# INSTRUCTIONS FOR THE TASK
Change "Describe" to "Explain" in the listing below and write the rest out again unchanged, leaving out the pictures.

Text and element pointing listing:
---+---

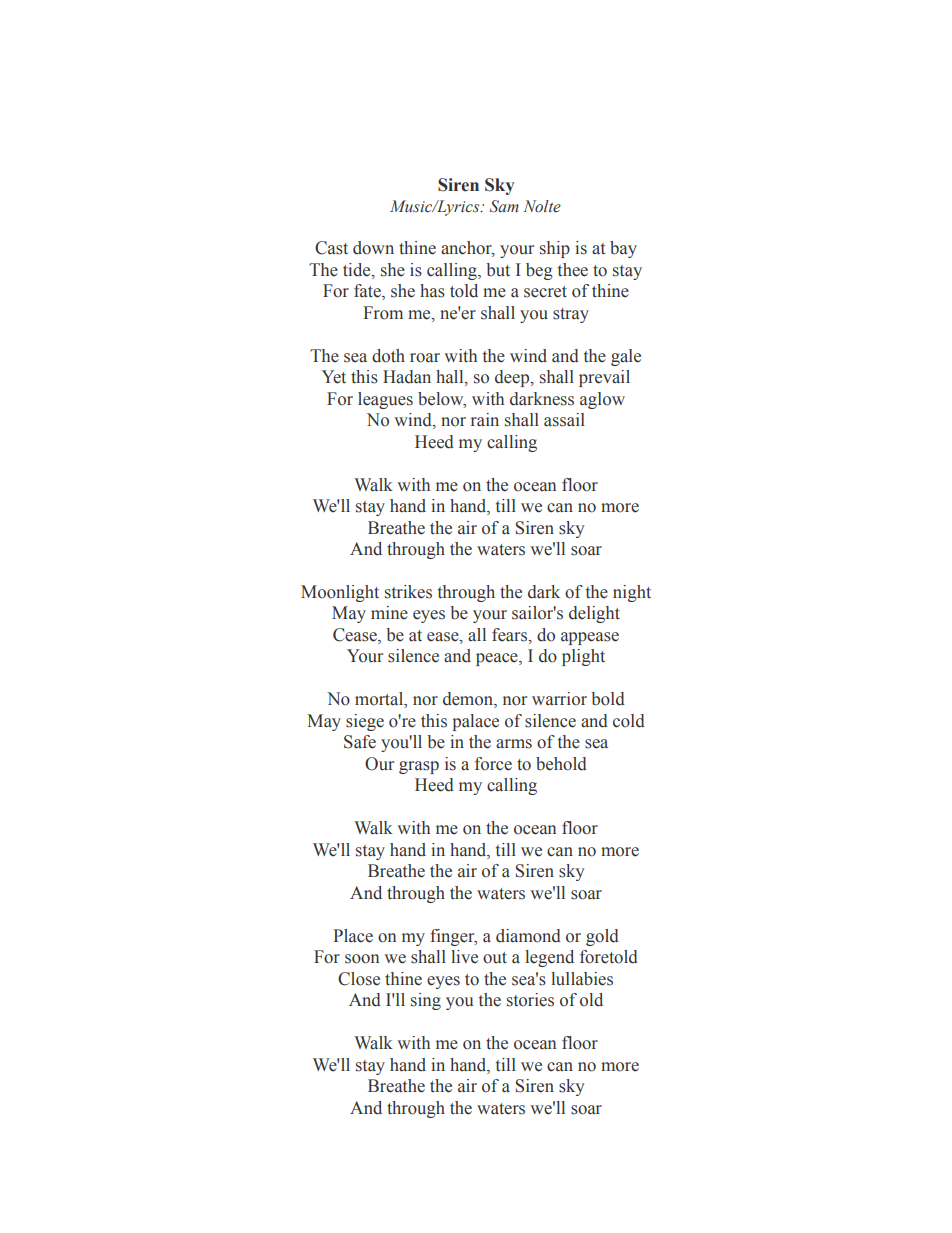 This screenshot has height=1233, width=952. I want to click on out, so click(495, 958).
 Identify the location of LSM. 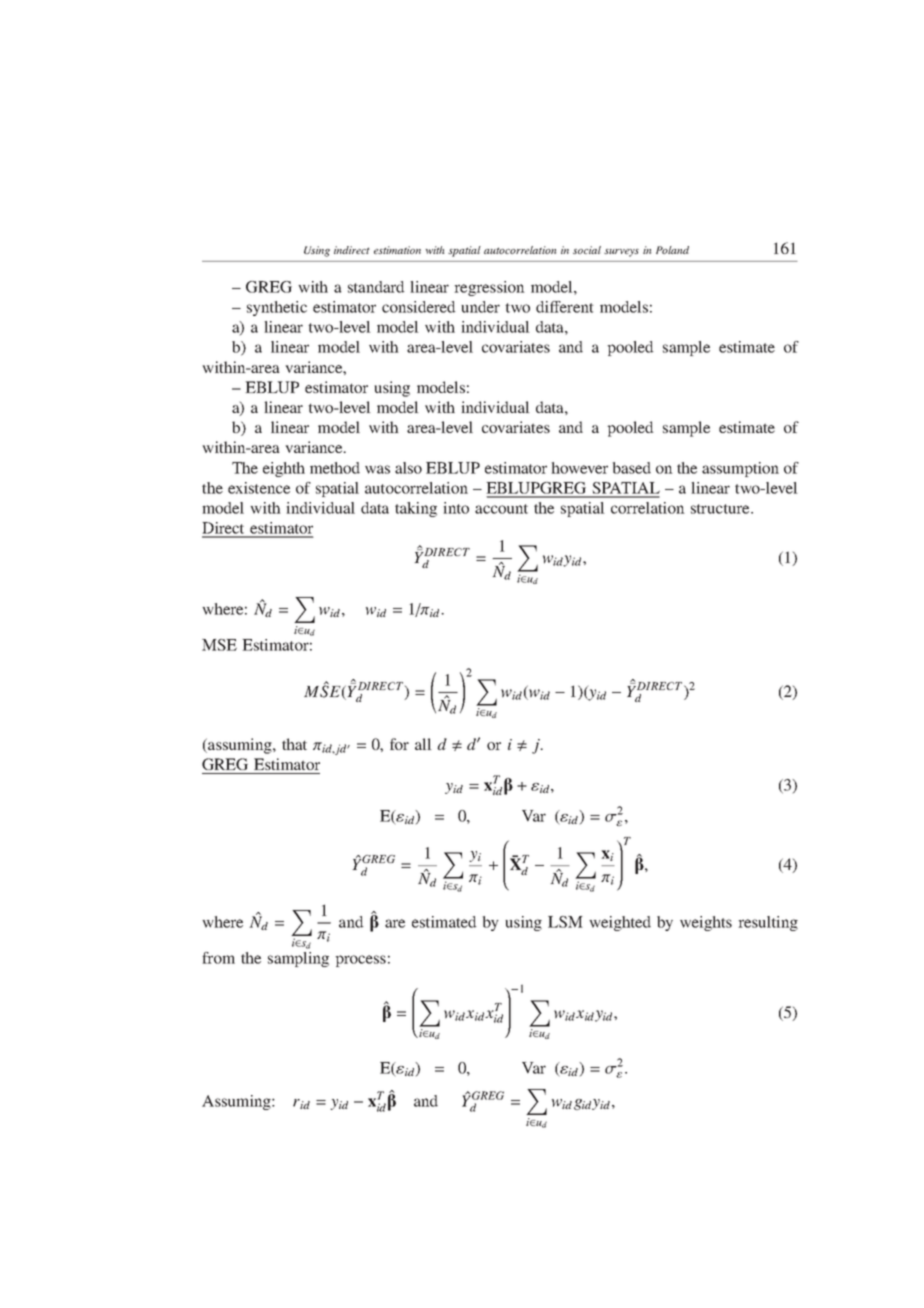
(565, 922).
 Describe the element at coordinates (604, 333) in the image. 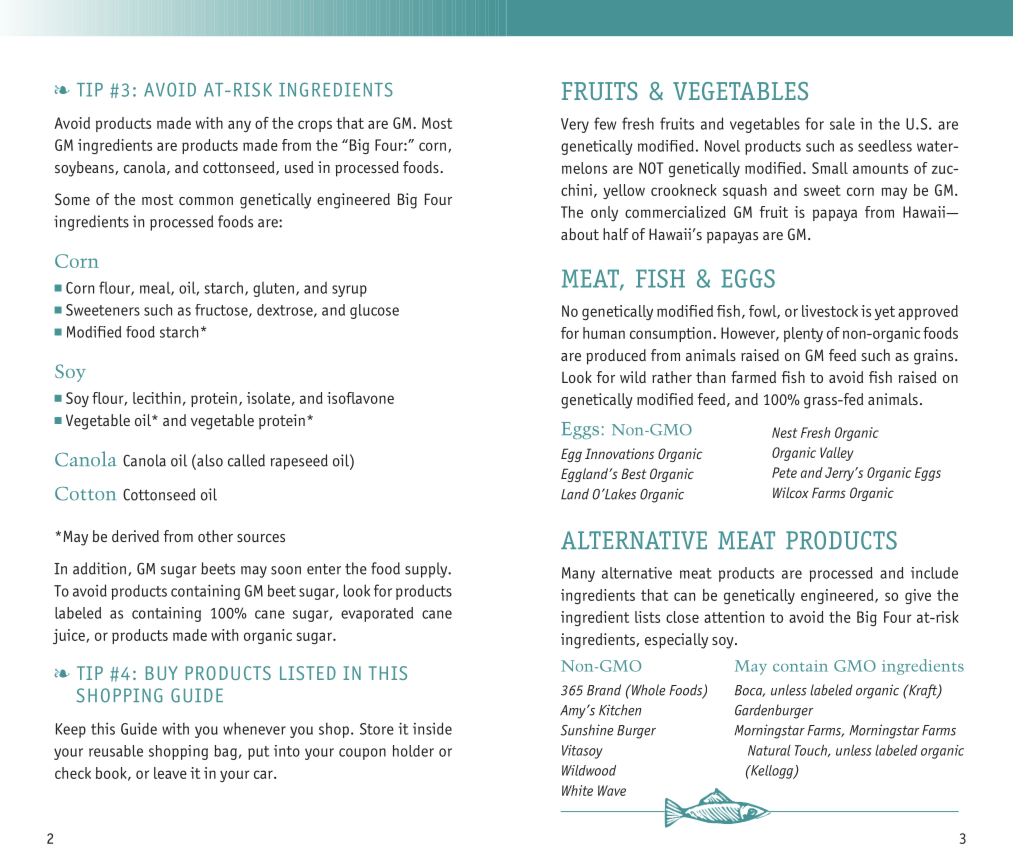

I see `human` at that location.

---+---

# COMPLETED TASK
 This screenshot has height=1233, width=952. I want to click on out, so click(495, 958).
 Identify the location of LSM. 
(565, 922).
 Explain the element at coordinates (604, 333) in the image. 

I see `human` at that location.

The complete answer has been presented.